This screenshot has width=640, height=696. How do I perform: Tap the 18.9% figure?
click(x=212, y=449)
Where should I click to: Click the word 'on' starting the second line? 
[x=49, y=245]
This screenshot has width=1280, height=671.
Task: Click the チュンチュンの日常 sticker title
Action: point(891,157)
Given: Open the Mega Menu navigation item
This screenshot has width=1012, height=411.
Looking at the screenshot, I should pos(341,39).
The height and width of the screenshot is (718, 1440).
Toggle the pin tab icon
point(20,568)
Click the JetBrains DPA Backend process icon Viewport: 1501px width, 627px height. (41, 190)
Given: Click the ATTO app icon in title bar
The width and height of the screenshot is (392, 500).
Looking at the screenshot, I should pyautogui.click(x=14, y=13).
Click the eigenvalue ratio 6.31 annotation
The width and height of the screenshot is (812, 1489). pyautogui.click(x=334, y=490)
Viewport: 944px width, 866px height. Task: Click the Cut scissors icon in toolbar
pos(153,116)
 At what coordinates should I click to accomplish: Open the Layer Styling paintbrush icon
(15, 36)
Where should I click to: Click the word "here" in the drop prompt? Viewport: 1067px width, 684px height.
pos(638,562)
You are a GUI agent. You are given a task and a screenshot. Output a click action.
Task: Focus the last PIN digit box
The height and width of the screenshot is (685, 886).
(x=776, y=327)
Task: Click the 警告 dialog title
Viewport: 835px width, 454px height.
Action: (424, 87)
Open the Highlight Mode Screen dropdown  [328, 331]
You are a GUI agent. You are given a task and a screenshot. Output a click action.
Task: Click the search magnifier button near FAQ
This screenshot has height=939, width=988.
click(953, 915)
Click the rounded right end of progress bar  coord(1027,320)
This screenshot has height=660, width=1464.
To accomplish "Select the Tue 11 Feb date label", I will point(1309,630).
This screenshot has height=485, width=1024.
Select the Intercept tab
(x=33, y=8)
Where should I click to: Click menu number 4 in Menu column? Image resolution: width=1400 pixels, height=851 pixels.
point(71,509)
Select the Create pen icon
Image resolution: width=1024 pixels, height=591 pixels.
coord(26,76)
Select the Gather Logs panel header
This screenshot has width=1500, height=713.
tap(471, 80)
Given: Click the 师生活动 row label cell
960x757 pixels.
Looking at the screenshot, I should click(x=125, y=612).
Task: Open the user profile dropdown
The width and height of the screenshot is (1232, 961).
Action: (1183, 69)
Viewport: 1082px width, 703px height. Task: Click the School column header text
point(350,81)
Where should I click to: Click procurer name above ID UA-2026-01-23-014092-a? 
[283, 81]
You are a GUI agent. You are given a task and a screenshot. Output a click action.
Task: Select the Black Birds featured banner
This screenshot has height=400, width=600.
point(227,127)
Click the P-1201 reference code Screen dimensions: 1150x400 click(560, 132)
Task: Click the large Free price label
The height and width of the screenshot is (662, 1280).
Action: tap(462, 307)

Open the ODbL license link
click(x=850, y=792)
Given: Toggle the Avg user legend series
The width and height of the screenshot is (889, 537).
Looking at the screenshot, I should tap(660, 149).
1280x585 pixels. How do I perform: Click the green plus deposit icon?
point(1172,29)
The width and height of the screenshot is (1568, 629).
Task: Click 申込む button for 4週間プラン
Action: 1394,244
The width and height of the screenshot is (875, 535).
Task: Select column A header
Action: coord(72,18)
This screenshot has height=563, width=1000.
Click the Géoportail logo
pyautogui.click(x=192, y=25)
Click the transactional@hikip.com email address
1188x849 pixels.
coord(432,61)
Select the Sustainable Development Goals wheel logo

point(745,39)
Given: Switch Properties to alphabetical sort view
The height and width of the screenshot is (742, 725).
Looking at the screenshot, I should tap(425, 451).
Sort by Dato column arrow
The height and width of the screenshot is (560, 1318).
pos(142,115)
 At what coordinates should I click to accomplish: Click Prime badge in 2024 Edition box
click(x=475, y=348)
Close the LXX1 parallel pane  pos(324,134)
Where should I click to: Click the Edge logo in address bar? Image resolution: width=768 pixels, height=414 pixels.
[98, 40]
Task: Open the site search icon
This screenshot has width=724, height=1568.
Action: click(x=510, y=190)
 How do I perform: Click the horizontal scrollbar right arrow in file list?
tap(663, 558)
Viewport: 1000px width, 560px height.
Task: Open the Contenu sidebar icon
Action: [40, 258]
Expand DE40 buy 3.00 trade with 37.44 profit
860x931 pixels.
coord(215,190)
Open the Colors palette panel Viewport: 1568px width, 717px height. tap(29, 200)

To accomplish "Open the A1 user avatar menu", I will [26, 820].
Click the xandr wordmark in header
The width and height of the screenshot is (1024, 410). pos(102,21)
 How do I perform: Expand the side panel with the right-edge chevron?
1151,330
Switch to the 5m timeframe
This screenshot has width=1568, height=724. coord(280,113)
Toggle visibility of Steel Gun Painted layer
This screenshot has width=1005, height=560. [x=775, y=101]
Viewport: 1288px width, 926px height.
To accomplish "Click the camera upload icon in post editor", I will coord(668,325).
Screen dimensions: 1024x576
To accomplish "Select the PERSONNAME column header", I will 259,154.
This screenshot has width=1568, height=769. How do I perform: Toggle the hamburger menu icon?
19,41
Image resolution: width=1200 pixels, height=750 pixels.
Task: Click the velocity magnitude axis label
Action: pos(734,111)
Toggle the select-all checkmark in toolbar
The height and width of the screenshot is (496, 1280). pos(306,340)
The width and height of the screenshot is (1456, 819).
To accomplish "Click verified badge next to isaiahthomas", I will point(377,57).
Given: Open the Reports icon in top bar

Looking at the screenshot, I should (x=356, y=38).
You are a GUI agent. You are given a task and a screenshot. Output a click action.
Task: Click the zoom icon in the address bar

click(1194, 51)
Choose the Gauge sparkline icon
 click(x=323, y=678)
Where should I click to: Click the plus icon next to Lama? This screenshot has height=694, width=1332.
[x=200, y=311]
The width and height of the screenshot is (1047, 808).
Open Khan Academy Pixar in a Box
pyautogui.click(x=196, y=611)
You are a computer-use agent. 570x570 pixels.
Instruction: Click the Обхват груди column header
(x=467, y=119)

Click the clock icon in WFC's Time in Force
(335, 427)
--------------------------------
Work instruction → Word for word, reproduce every record shown above.

Written solution →
This screenshot has width=640, height=696. How do I perform: Tap the 18.9% figure?
click(x=212, y=449)
Where should I click to: Click the word 'on' starting the second line? 
[x=49, y=245]
This screenshot has width=1280, height=671.
Task: Click the チュンチュンの日常 sticker title
Action: point(891,157)
Given: Open the Mega Menu navigation item
This screenshot has width=1012, height=411.
Looking at the screenshot, I should pos(341,39).
The height and width of the screenshot is (718, 1440).
Toggle the pin tab icon
point(20,568)
Click the JetBrains DPA Backend process icon Viewport: 1501px width, 627px height. (41, 190)
Given: Click the ATTO app icon in title bar
The width and height of the screenshot is (392, 500).
Looking at the screenshot, I should pyautogui.click(x=14, y=13).
Click the eigenvalue ratio 6.31 annotation
The width and height of the screenshot is (812, 1489). pyautogui.click(x=334, y=490)
Viewport: 944px width, 866px height. Task: Click the Cut scissors icon in toolbar
pos(153,116)
 At what coordinates should I click to accomplish: Open the Layer Styling paintbrush icon
(15, 36)
Where should I click to: Click the word "here" in the drop prompt? Viewport: 1067px width, 684px height.
pos(638,562)
You are a GUI agent. You are given a task and a screenshot. Output a click action.
Task: Focus the last PIN digit box
The height and width of the screenshot is (685, 886).
(x=776, y=327)
Task: Click the 警告 dialog title
Viewport: 835px width, 454px height.
Action: (424, 87)
Open the Highlight Mode Screen dropdown  [328, 331]
You are a GUI agent. You are given a task and a screenshot. Output a click action.
Task: Click the search magnifier button near FAQ
This screenshot has height=939, width=988.
click(953, 915)
Click the rounded right end of progress bar  coord(1027,320)
This screenshot has height=660, width=1464.
To accomplish "Select the Tue 11 Feb date label", I will point(1309,630).
This screenshot has height=485, width=1024.
Select the Intercept tab
(x=33, y=8)
Where should I click to: Click menu number 4 in Menu column? Image resolution: width=1400 pixels, height=851 pixels.
point(71,509)
Select the Create pen icon
Image resolution: width=1024 pixels, height=591 pixels.
coord(26,76)
Select the Gather Logs panel header
This screenshot has width=1500, height=713.
tap(471, 80)
Given: Click the 师生活动 row label cell
960x757 pixels.
Looking at the screenshot, I should click(x=125, y=612).
Task: Open the user profile dropdown
The width and height of the screenshot is (1232, 961).
Action: (1183, 69)
Viewport: 1082px width, 703px height. Task: Click the School column header text
point(350,81)
Where should I click to: Click procurer name above ID UA-2026-01-23-014092-a? 
[283, 81]
You are a GUI agent. You are given a task and a screenshot. Output a click action.
Task: Select the Black Birds featured banner
This screenshot has height=400, width=600.
point(227,127)
Click the P-1201 reference code Screen dimensions: 1150x400 click(560, 132)
Task: Click the large Free price label
The height and width of the screenshot is (662, 1280).
Action: tap(462, 307)

Open the ODbL license link
click(x=850, y=792)
Given: Toggle the Avg user legend series
The width and height of the screenshot is (889, 537).
Looking at the screenshot, I should tap(660, 149).
1280x585 pixels. How do I perform: Click the green plus deposit icon?
point(1172,29)
The width and height of the screenshot is (1568, 629).
Task: Click 申込む button for 4週間プラン
Action: 1394,244
The width and height of the screenshot is (875, 535).
Task: Select column A header
Action: coord(72,18)
This screenshot has height=563, width=1000.
Click the Géoportail logo
pyautogui.click(x=192, y=25)
Click the transactional@hikip.com email address
1188x849 pixels.
coord(432,61)
Select the Sustainable Development Goals wheel logo

point(745,39)
Given: Switch Properties to alphabetical sort view
The height and width of the screenshot is (742, 725).
Looking at the screenshot, I should tap(425, 451).
Sort by Dato column arrow
The height and width of the screenshot is (560, 1318).
pos(142,115)
 At what coordinates should I click to accomplish: Click Prime badge in 2024 Edition box
click(x=475, y=348)
Close the LXX1 parallel pane  pos(324,134)
Where should I click to: Click the Edge logo in address bar? Image resolution: width=768 pixels, height=414 pixels.
[98, 40]
Task: Open the site search icon
This screenshot has width=724, height=1568.
Action: click(x=510, y=190)
 How do I perform: Click the horizontal scrollbar right arrow in file list?
tap(663, 558)
Viewport: 1000px width, 560px height.
Task: Open the Contenu sidebar icon
Action: [40, 258]
Expand DE40 buy 3.00 trade with 37.44 profit
860x931 pixels.
coord(215,190)
Open the Colors palette panel Viewport: 1568px width, 717px height. tap(29, 200)

To accomplish "Open the A1 user avatar menu", I will [26, 820].
Click the xandr wordmark in header
The width and height of the screenshot is (1024, 410). pos(102,21)
 How do I perform: Expand the side panel with the right-edge chevron?
1151,330
Switch to the 5m timeframe
This screenshot has width=1568, height=724. coord(280,113)
Toggle visibility of Steel Gun Painted layer
This screenshot has width=1005, height=560. [x=775, y=101]
Viewport: 1288px width, 926px height.
To accomplish "Click the camera upload icon in post editor", I will coord(668,325).
Screen dimensions: 1024x576
To accomplish "Select the PERSONNAME column header", I will 259,154.
This screenshot has width=1568, height=769. How do I perform: Toggle the hamburger menu icon?
19,41
Image resolution: width=1200 pixels, height=750 pixels.
Task: Click the velocity magnitude axis label
Action: pos(734,111)
Toggle the select-all checkmark in toolbar
The height and width of the screenshot is (496, 1280). pos(306,340)
The width and height of the screenshot is (1456, 819).
To accomplish "Click verified badge next to isaiahthomas", I will point(377,57).
Given: Open the Reports icon in top bar

Looking at the screenshot, I should (x=356, y=38).
You are a GUI agent. You are given a task and a screenshot. Output a click action.
Task: Click the zoom icon in the address bar

click(1194, 51)
Choose the Gauge sparkline icon
 click(x=323, y=678)
Where should I click to: Click the plus icon next to Lama? This screenshot has height=694, width=1332.
[x=200, y=311]
The width and height of the screenshot is (1047, 808).
Open Khan Academy Pixar in a Box
pyautogui.click(x=196, y=611)
You are a computer-use agent. 570x570 pixels.
Instruction: Click the Обхват груди column header
(x=467, y=119)

Click the clock icon in WFC's Time in Force
(335, 427)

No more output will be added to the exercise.